Fluoridation in Calgary
This entry is long overdue. A few weeks back I woke and the first thing I heard coming from my radio was Druh Farrell discussing fluoride and she used the phrase, “Science continues to evolve.”
What a ludicrous thing to hear upon waking. I find the collective scientific literacy in our society to be terrible. Abysmal. Horrifyingly bad. Utterly disturbing.
Science, most certainly, does not evolve in any sense of either word. Science is a process. That process is entirely dependent upon the scientific method. The scientific method is not aimed at specifically proving or disproving a claim, the scientific method provides a way to test hypotheses. Through our observations we can explain what we see and make sense of the claims. This is essential in order for us to understand the world around us.
Stated another way, science doesn’t show up with an axe to grind. Science notices you’ve got a dull axe and explains how it got that way in the first place.
I’ll grant you that there’s a great big world of things out there that we do not understand to this very day. The fact that we don’t know everything means that we need further examination, more studies, continued critical thinking. But here’s where the split between understanding the science and not understanding the science occurs. The facts we observe do not change. We can add more observations, we discover new details, we can find out new avenues to explore, but they are additive to the science at hand, the issue has not evolved. Our understanding on an issue changes when new empirical evidence outweighs previously observed evidence or when the new evidence creates a new explanation for all the observations - both new and old - that have been made.
The scientific argument over municipal water fluoridation is fairly clear and is out in the open. The review made in 1998 for the City of Calgary can still be found online in a 62 page pdf here.
Scientifically speaking, this is an exceptional review. In the roughly 12 subsequent years, the facts and findings still remain supported by data. Our understanding is not complete, however in total the balance of data has not substantially changed.
As far as fluoridation stands, the paper made exceptional recommendations. This paper should form the basis of any further discussion on the issue of fluoridation in Calgary. Let me reiterate - if you have not read and understood this paper (absolute minimally by starting with the summary) then you must first improve your background information to make a sound argument in the fluoridation issue. That paper is that substantially good that it needs to be the starting point.

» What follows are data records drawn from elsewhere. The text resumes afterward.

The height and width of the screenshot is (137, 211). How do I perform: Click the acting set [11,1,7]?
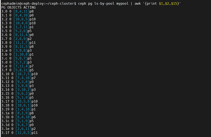[x=21, y=43]
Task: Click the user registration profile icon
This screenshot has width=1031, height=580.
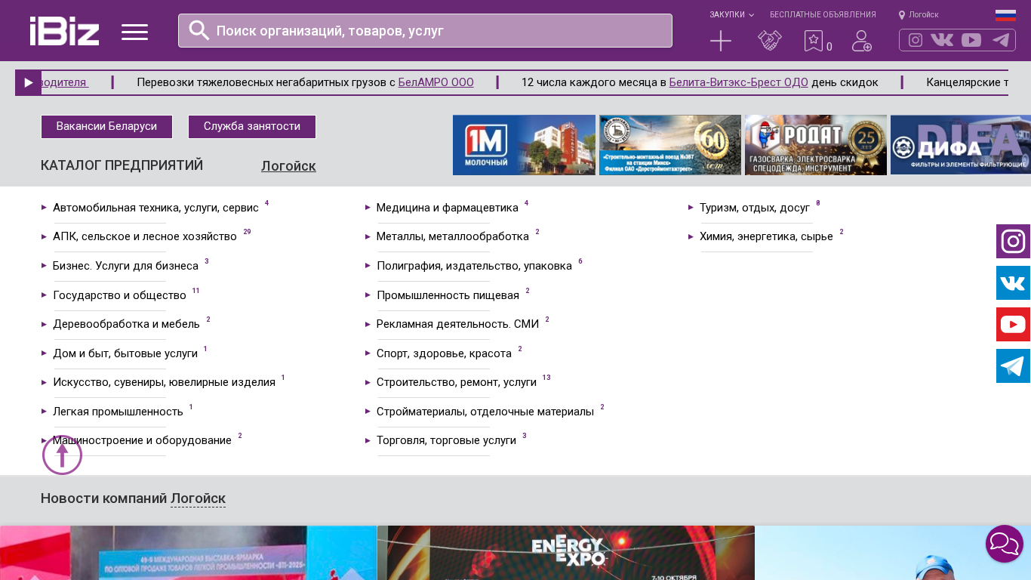Action: (861, 41)
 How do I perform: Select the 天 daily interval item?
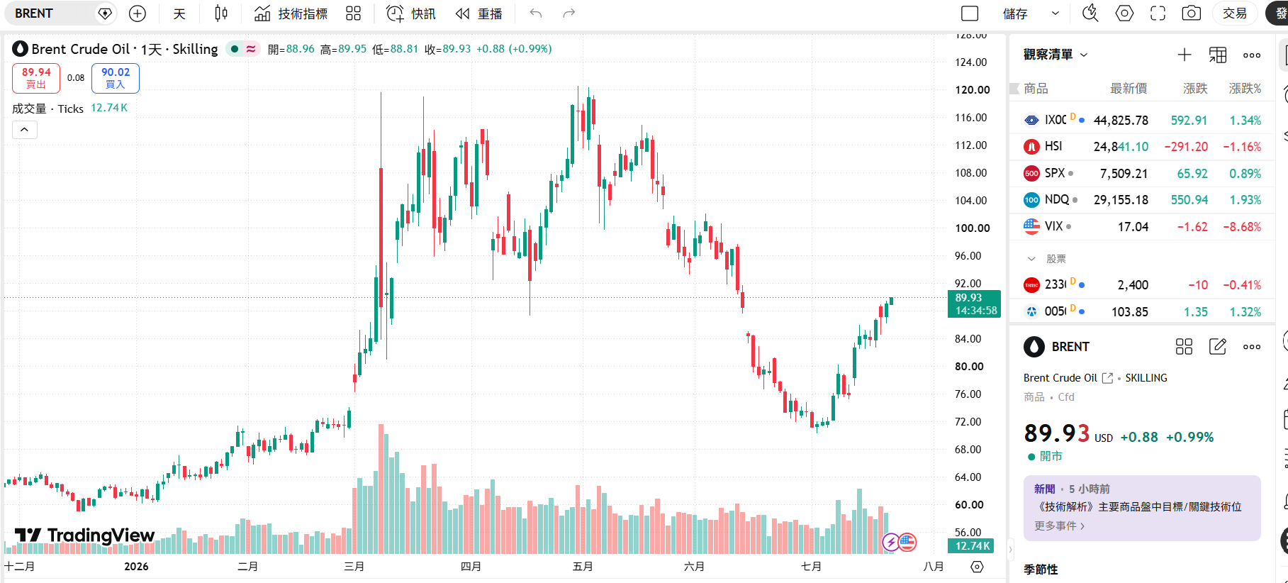pyautogui.click(x=179, y=13)
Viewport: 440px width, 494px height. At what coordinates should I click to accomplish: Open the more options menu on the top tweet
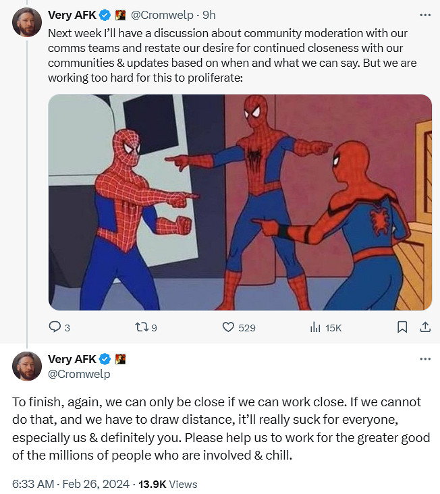point(424,14)
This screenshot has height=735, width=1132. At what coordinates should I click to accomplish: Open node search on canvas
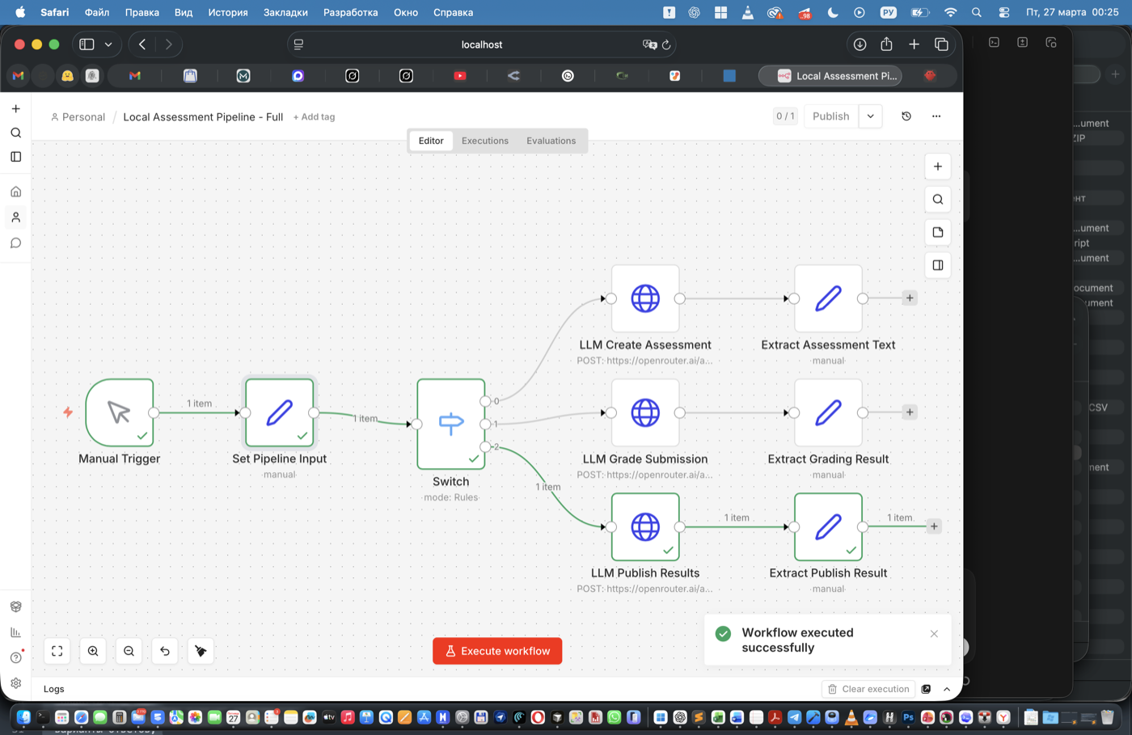[938, 199]
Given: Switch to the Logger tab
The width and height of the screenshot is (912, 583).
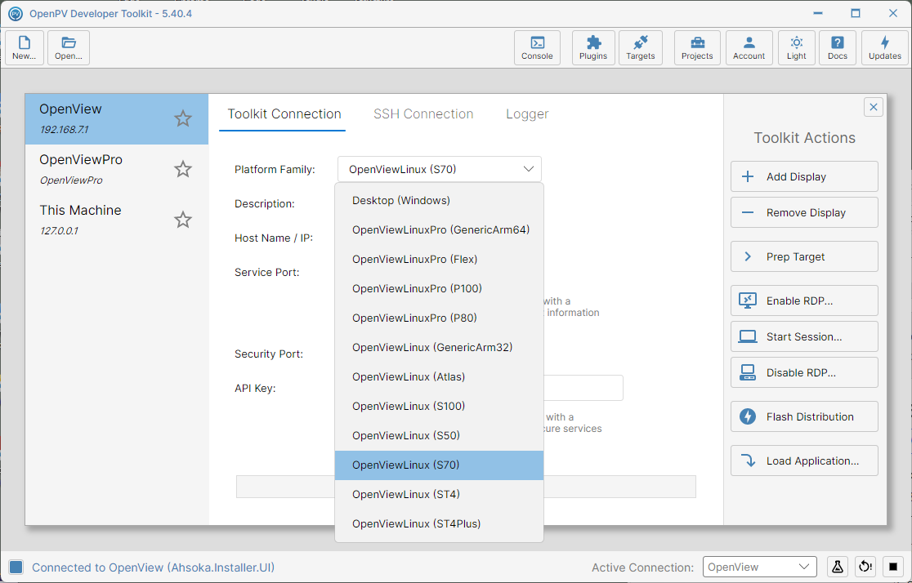Looking at the screenshot, I should (527, 114).
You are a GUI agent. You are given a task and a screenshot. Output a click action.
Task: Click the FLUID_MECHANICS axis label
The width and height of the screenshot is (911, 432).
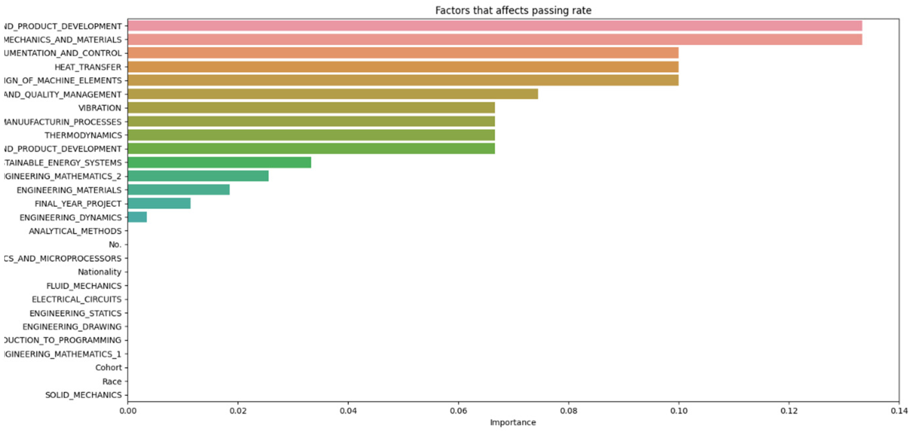[84, 286]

At no point do I say you have to agree with the findings. Personally, I do agree wholeheartedly with them. However there is sufficient room for dissension and that fact is acknowledged in that very paper itself. It is a strong, well written, inclusive opinion that makes an admirable explanation of the science behind this hot button issue that seems to be eternally floating just under the surface in Calgary. I feel confident enough in the review even after 12 years that I still do not believe there has been any strong evidence which highlights a need to change the fluoridation policy in Calgary.

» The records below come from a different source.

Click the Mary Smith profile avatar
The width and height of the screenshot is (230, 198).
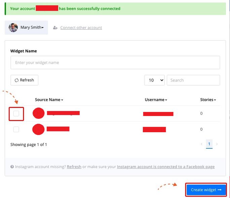(13, 28)
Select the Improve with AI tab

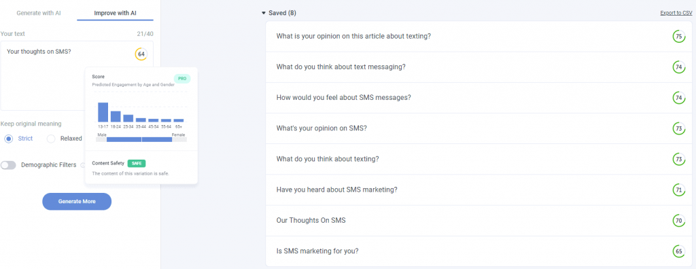[x=115, y=14]
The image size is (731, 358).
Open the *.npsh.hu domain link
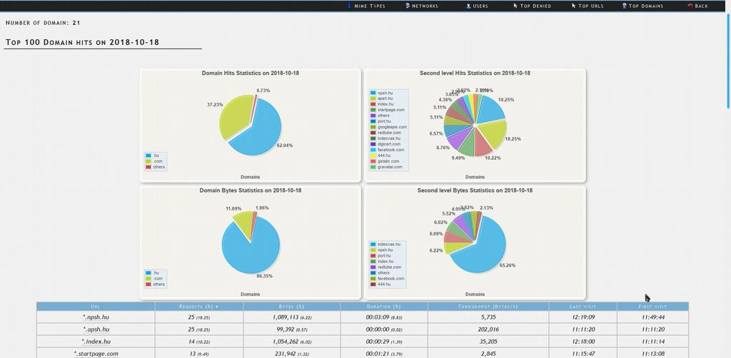point(96,317)
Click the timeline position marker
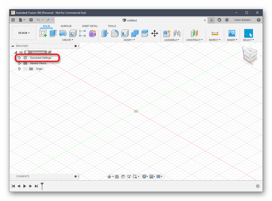Image resolution: width=272 pixels, height=201 pixels. coord(42,186)
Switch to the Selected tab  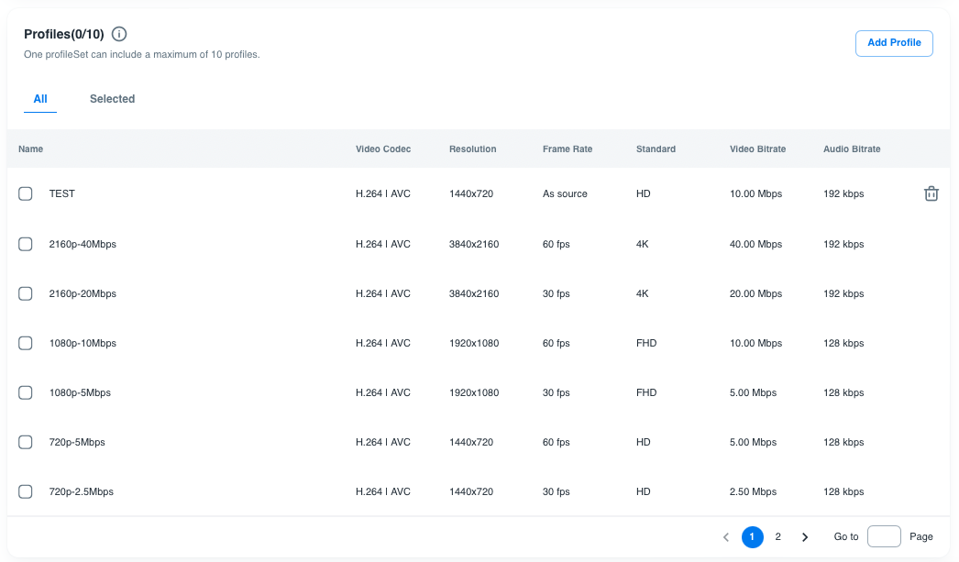point(112,99)
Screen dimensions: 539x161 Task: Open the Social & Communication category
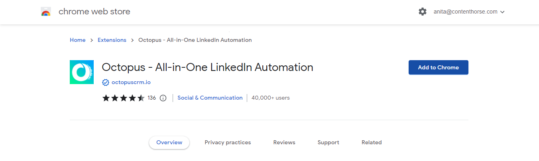[x=210, y=98]
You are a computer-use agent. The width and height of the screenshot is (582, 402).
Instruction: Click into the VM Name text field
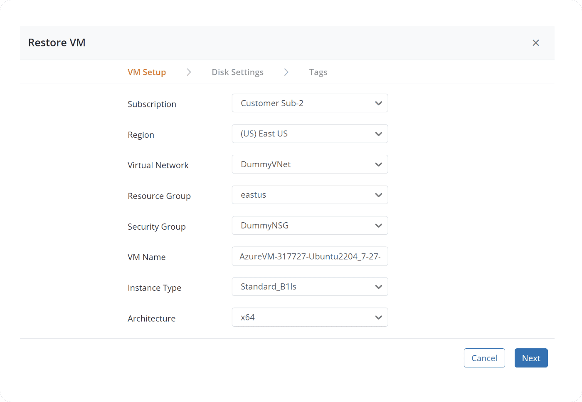pyautogui.click(x=310, y=256)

We made this decision years ago, we need to stick with it for now. We may wish to re-examine concentrations again, we may wish to fund selective health testing, however there was never any evidence strong enough to re-raise this debate now.

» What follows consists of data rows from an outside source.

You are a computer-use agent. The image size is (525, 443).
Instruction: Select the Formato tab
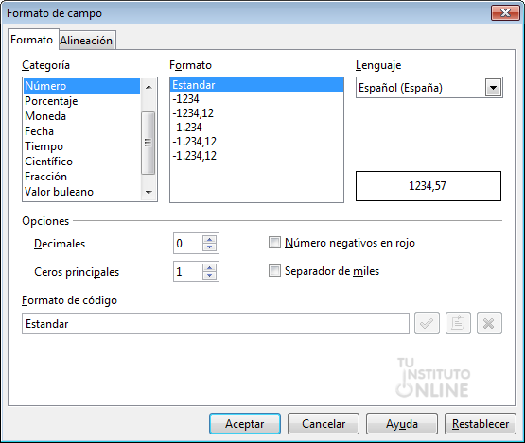(32, 40)
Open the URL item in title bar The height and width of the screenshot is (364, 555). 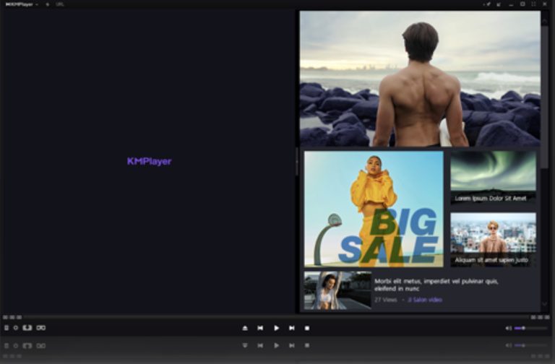(x=60, y=4)
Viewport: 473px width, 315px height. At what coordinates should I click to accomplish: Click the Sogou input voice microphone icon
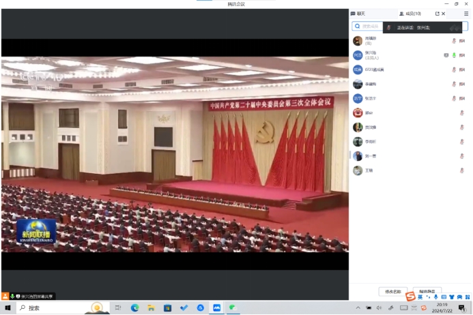[x=435, y=297]
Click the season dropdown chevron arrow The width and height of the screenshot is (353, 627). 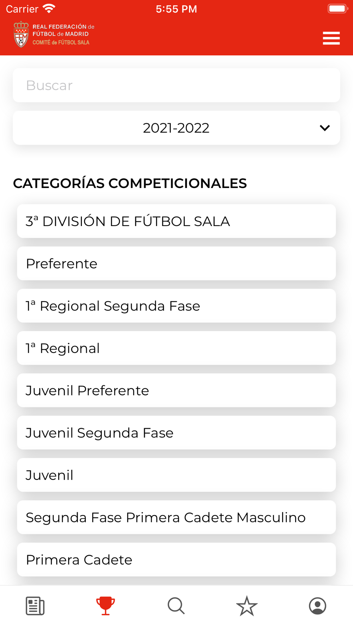[x=325, y=128]
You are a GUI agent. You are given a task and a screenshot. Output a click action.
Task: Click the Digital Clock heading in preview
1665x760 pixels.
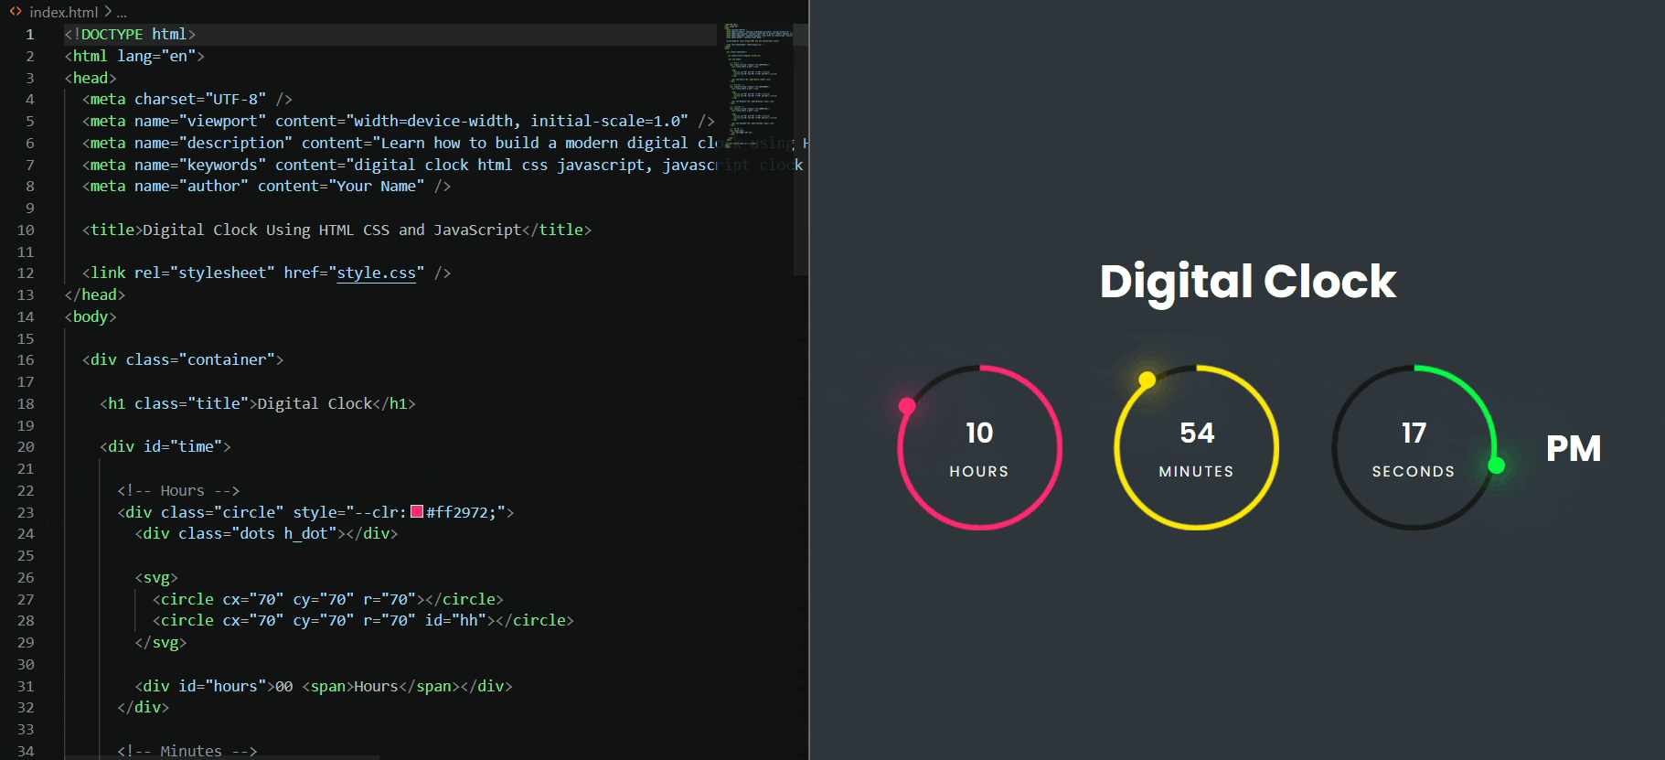pos(1248,281)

Scientifically, the benefits of fluoridation are on a firm foundation and little has changed since 1998. I’m not denying there are studies out there that scientifically ought to be examined further, but they do not tip the scales in what is presented as an all-or-nothing issue. The benefit of fluoridation right now continues to outweigh possible negative effects.
Now, my opinion on a personal level.
In 1989 when fluoridation was approved in Calgary I opposed it. My roommate thought I was off my rocker. My argument at the time was solely that I did not feel that fluoridating water was a cost effective way to resolve dental cavities. I have concerns that we were fluoridating water that I would use to wash my car or water my lawn. I suspected (and believe it would later prove true) that costs presented to the public were unreasonably low-balled and final costs of fluoridation would be higher than spoken publicly.
My argument was not about the safety or the scientific efficacy of fluoridation. I have no qualms about drinking our excellent drinking water then or now. My argument was strictly financial, and in questioning whether drinking water was the most efficient way of distributing fluoride. That argument still stands, but at some point we have to stop being intransigent and look for the best way forward collectively. If we had another plan which was effective and cost efficient waiting in the wings, I’d happily change my mind. We don’t. It’s time to stop arguing back and forth. It’ll cost us much more continually ripping it out and slamming it back in on a three year cycle.
This is an example of Aldermen returning to old, bad habits and it needs to stop if we’re going to have an effective city council.